The model reveals a clear pattern of variability across different days. With Friday as the baseline, Saturdays show a significantly higher rate of bicycle crossings, indicating a preference or increased opportunity for cycling during weekends. Conversely, the rates for Sunday, Monday, and Tuesday do not differ significantly from Friday, suggesting similar cycling behaviors on these days. However, Wednesday and Thursday exhibit a significant increase in rates, which may reflect mid-week behaviors or events influencing cycling traffic.

Interestingly, higher daytime temperatures are associated with a slight decrease in the rate of bicycle crossings, a finding that might seem counter intuitive. This could suggest a threshold beyond which higher temperatures become a deterrent to cyclists, possibly due to extreme heat discomfort or the availability of alternative leisure activities during very warm weather.

Contrary to common assumptions, an increase in precipitation is associated with a higher rate of cyclists crossing the bridge. This may indicate a strong commitment to cycling among regular commuters, regardless of weather conditions. It could reflect other unmeasured variables that correlate with both increased precipitation and cycling rates, such as specific events or infrastructural factors.

6 Graphical Comparison

The previous sections weren’t intuitive, so a graphical comparison is created to potentially find any visible hidden patterns.
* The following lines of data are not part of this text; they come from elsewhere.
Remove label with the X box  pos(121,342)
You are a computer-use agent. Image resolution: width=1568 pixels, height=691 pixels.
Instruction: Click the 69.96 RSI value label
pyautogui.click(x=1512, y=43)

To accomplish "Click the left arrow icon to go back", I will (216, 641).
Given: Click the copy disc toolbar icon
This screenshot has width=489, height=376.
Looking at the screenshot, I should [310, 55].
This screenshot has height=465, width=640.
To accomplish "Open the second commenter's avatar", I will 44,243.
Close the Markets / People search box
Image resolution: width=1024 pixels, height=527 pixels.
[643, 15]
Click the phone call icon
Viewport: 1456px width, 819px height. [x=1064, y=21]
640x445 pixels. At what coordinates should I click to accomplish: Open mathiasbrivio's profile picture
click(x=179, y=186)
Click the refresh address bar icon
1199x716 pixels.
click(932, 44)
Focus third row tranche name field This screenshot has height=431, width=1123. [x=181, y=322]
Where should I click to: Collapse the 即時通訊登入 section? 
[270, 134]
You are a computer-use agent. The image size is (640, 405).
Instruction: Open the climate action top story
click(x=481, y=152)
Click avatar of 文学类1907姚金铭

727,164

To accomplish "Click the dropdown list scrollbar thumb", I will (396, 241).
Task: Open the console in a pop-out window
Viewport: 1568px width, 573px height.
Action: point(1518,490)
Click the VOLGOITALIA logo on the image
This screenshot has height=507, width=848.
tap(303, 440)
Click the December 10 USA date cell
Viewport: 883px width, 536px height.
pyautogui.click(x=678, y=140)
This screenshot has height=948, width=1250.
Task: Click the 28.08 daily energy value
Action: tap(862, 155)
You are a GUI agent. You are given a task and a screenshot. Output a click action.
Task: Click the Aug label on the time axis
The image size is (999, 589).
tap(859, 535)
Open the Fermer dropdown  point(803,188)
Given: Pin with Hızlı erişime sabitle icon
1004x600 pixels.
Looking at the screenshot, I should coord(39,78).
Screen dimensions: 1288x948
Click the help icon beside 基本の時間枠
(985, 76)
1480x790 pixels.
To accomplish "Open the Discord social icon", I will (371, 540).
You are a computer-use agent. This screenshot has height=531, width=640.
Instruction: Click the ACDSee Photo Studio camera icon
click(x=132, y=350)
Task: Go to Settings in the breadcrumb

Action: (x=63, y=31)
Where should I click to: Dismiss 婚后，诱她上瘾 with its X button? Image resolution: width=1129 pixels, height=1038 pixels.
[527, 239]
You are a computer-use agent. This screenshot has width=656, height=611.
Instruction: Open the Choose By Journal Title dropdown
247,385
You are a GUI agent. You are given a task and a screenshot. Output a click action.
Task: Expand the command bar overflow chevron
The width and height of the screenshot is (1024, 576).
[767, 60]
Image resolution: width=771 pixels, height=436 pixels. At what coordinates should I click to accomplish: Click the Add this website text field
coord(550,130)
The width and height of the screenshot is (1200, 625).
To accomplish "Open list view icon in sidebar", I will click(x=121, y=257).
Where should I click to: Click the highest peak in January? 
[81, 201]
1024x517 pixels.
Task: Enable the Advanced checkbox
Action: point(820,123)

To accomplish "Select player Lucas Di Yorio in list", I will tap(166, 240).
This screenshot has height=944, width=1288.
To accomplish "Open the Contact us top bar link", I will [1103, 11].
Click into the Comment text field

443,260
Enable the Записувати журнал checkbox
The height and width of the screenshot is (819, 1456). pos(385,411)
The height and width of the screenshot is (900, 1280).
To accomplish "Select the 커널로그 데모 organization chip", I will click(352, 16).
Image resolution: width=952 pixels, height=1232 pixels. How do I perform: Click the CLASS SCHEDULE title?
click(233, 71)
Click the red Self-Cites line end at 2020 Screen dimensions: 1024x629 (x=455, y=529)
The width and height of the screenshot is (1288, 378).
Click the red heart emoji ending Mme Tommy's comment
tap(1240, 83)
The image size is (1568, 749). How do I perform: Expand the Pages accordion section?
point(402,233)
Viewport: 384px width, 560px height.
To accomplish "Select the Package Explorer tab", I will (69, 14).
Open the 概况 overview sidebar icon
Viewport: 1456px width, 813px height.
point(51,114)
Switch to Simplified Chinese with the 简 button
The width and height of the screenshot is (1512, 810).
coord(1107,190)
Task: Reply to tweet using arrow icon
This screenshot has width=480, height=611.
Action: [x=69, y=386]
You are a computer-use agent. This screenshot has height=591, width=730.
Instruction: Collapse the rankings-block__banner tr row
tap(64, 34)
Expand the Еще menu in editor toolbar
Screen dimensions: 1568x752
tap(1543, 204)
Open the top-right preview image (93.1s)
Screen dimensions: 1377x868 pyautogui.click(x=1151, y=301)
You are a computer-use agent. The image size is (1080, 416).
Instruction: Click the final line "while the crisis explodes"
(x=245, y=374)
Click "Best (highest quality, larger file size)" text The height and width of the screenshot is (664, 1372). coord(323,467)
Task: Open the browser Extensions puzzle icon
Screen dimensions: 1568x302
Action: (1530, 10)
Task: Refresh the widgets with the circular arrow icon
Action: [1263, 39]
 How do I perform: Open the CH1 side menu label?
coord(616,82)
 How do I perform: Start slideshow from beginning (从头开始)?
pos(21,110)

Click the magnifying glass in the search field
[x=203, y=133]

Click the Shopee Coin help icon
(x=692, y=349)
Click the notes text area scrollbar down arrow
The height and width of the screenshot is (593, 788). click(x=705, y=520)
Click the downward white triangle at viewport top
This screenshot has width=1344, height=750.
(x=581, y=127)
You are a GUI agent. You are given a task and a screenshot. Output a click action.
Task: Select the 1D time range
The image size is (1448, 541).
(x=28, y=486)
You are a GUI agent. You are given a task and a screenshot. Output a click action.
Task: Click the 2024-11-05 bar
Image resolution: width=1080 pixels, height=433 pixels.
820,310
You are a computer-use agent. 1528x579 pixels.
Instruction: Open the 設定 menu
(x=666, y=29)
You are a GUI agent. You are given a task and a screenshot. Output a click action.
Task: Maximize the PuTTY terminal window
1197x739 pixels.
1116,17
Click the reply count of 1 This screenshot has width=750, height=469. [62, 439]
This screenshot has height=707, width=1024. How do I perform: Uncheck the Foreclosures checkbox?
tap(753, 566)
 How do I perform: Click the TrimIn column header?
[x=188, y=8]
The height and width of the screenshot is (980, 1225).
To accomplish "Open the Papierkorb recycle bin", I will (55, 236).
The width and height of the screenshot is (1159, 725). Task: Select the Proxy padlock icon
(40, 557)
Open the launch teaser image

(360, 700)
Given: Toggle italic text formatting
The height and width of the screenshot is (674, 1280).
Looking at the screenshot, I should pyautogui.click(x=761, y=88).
The parallel nature of the lines indicates that the effect of temperature and precipitation on bike rates is consistent across different days of the week. This means that regardless of the day, an increase or decrease in HighTemp or Precipitation is associated with a uniform change in bike rates. The slopes of these lines are determined by the coefficients of HighTemp and Precipitation in your Poisson regression model.

In addition, because all of the lines are parallel and do not converge or diverge suggests that the impact of HighTemp and Precipitation does not interact with the day of the week. The difference in bike rates by day of the week remains constant regardless of changes in HighTemp or Precipitation.

7 Summary

Our analysis through two distinct Poisson regression models has yielded insightful findings into cycling patterns across the Williamsburg Bridge. The first model, which focused on the raw counts of bicyclists, identified that weekdays, particularly Wednesday and Thursday, have a higher bicycle traffic rate compared to Friday. This aligns with the hypothesis that cycling is influenced by the day of the week, potentially reflecting commuting patterns.

The second model adjusted these counts to rates, considering the total traffic across all East River Bridges. Here, Saturday emerged as a day with significantly higher cycling rates, suggesting a weekend surge in cycling activity, potentially for recreational purposes. Interestingly, we observed that higher temperatures correlate with a slight decrease in cycling rates, hinting at a complex relationship between weather conditions and cycling behavior that might involve factors such as extreme heat or the availability of other leisure options.

An unexpected finding from both models was how precipitation decreases raw count of cyclists on the Williamsburg but increased the rate. This suggests that there’s something else besides environmental factors that are motivating biking on specifically the Williamsburg Bridge (e.g. the Williamsburg Bridge better shelters bikers from rain).

These models together affirm the initial hypothesis that the number of bicyclists varies with the day of the week, temperature, and precipitation, while also providing new insights into the proportionate use of the Williamsburg Bridge relative to other bridges. This comprehensive analysis reinforces the utility of Poisson regression in understanding discrete count data and rates in urban transportation planning.

8 References

Gupta, D. (2018). Applied Analytics through Case Studies Using SAS and R. APress.

Ciaburro G. (2018). Regression Analysis with R: Design and Develop Statistical Nodes to Identify Unique Relationships Within Data at Scale. Packt Publishing.